When he was younger, he made zero eye contact. He wouldn't turn his head if you called his name. If he wanted something, he would grab your hand, and put it on the thing he wanted - he saw you, and your hand, as a tool - not as a human being. We had to put weeks and weeks of training in to teach him to say "Daddy, I want ". It was incredibly difficult.

The fact is, he would far more easily just sit and play by himself and never interact with another human at all. In lots of ways, it really was easier to treat him like a dog. It would have been so much easier to leave him that way, and just assume that is all there really was with him. That is what society has been doing with autistic people all along. At some point, though, they get too big and too old to just let sit around - their desires and needs get more sophisticated - and they become physically strong enough that their actions can hurt themselves or the people around them. At that point, this person who nobody has learned how to talk to, and that has not been taught how to talk to other people, is put away somewhere. Maybe they are left on the street, maybe they are locked in the basement, maybe they are put in an institution. Society rejects them.

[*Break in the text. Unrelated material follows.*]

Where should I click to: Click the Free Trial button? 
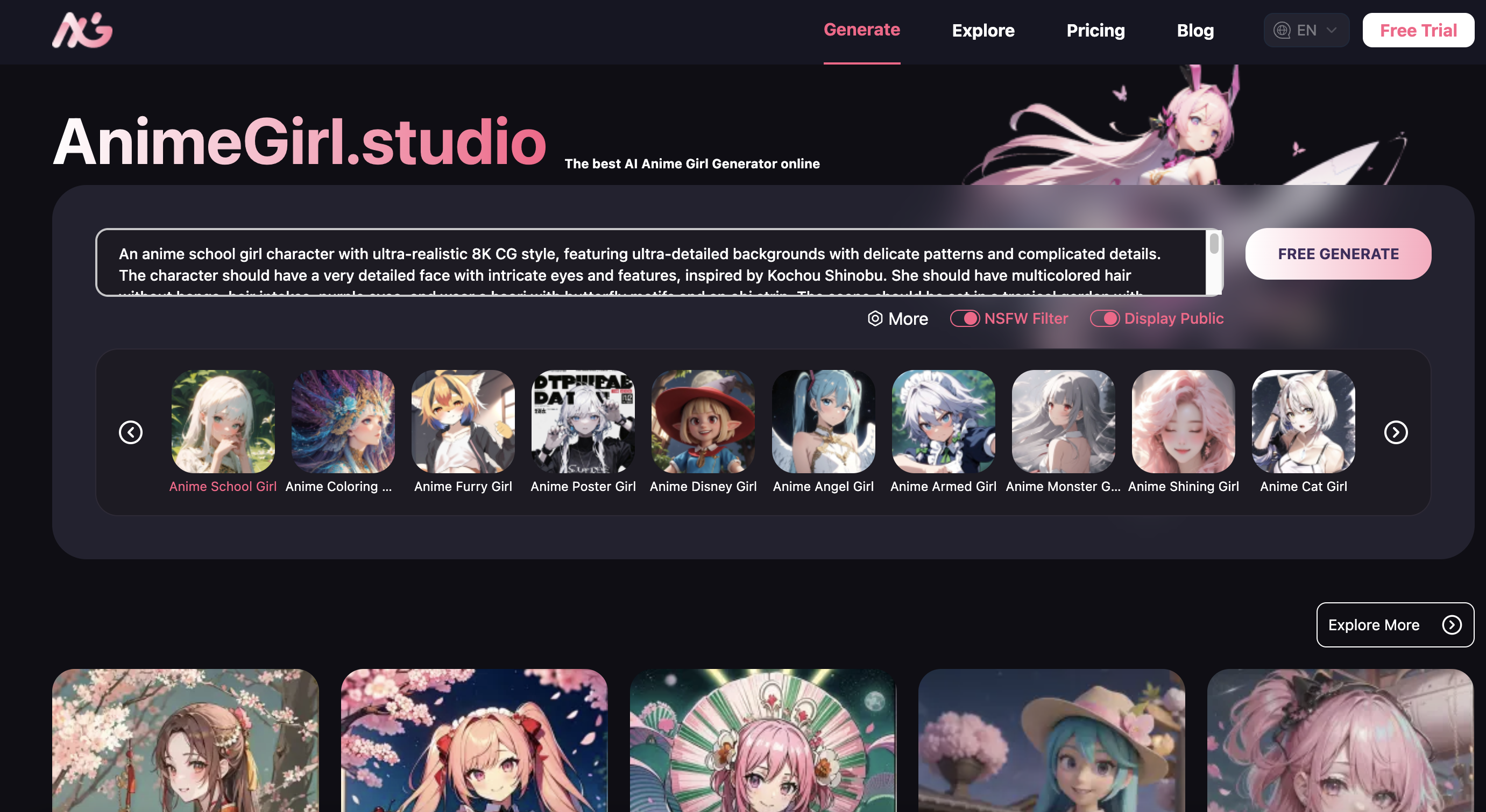point(1419,30)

But I realize now that Ethan just needs help. How much help is hard to forsee, but he is a fully intelligent, thinking, feeling individual that is capable of realizing what is going on around him. The possibility exists that the amount of help he needs may someday exceed our capacities as parents (there are gut-wrenching horror stories out there) - but knowing that being autistic, even when the symptoms are very overt and seemingly disabling, does not equate to some sort of below-conscious state has been an important tool in my belt as a parent.

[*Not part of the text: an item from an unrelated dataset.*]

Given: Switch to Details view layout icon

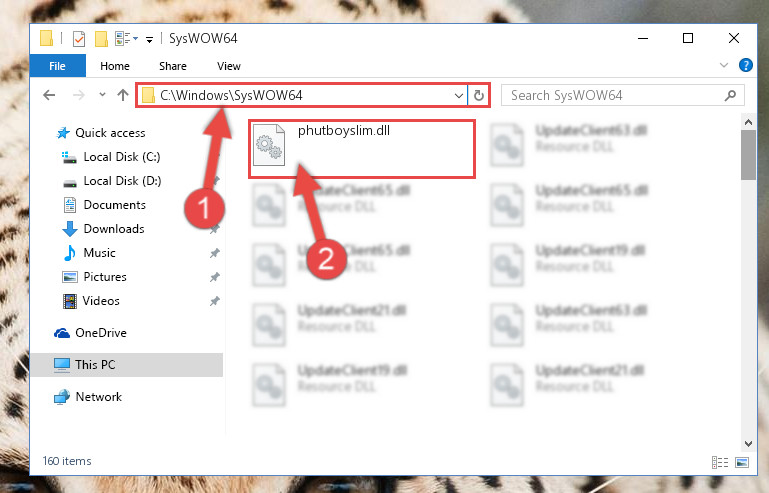Looking at the screenshot, I should tap(720, 462).
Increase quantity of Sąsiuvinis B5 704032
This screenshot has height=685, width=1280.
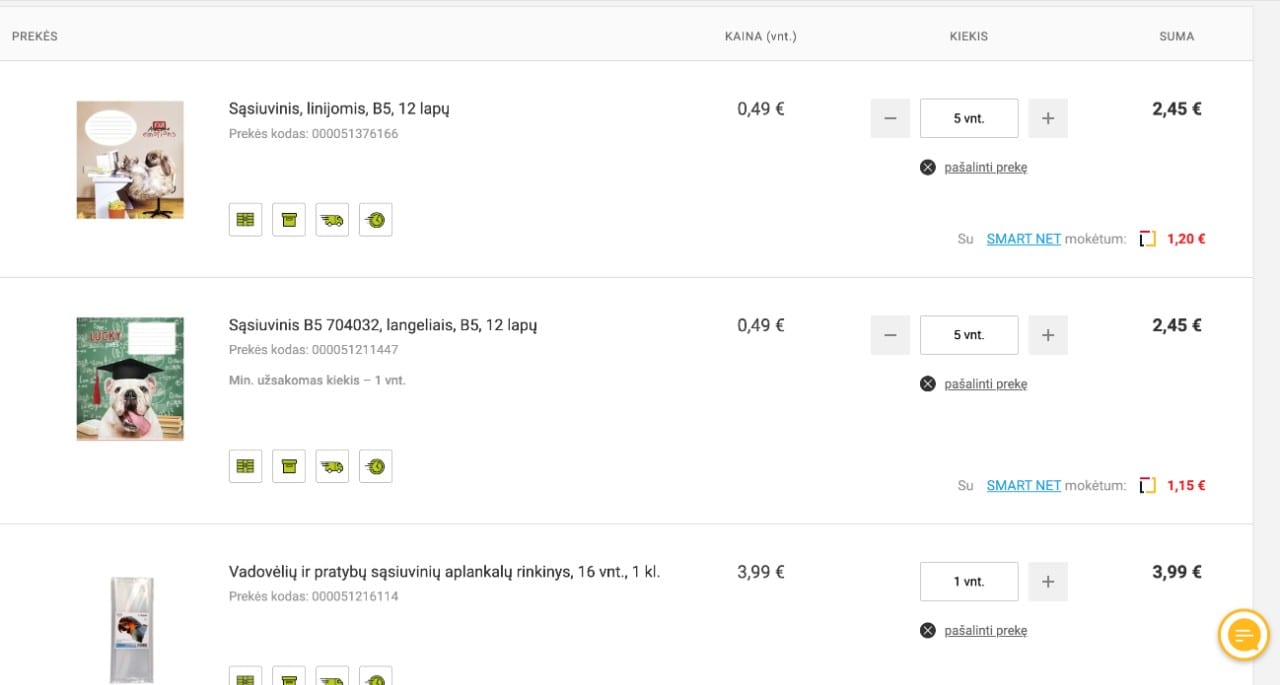(x=1048, y=335)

That is the most important way the website and video affected me. Not many things do that to me.

There are other ways I was affected - more mildly. I was impressed, for example, that a person could be so eloquent when they had spent so much of their life unable to talk to other people. Most people I know have a very difficult time writing anything coherently. I was impressed, even more so, by the viewpoints and arguments in the blog postings, all of which were so novel and new to me. It is rare that you get to hear a totally new idea tossed about, and BallastExistenz has plenty of them.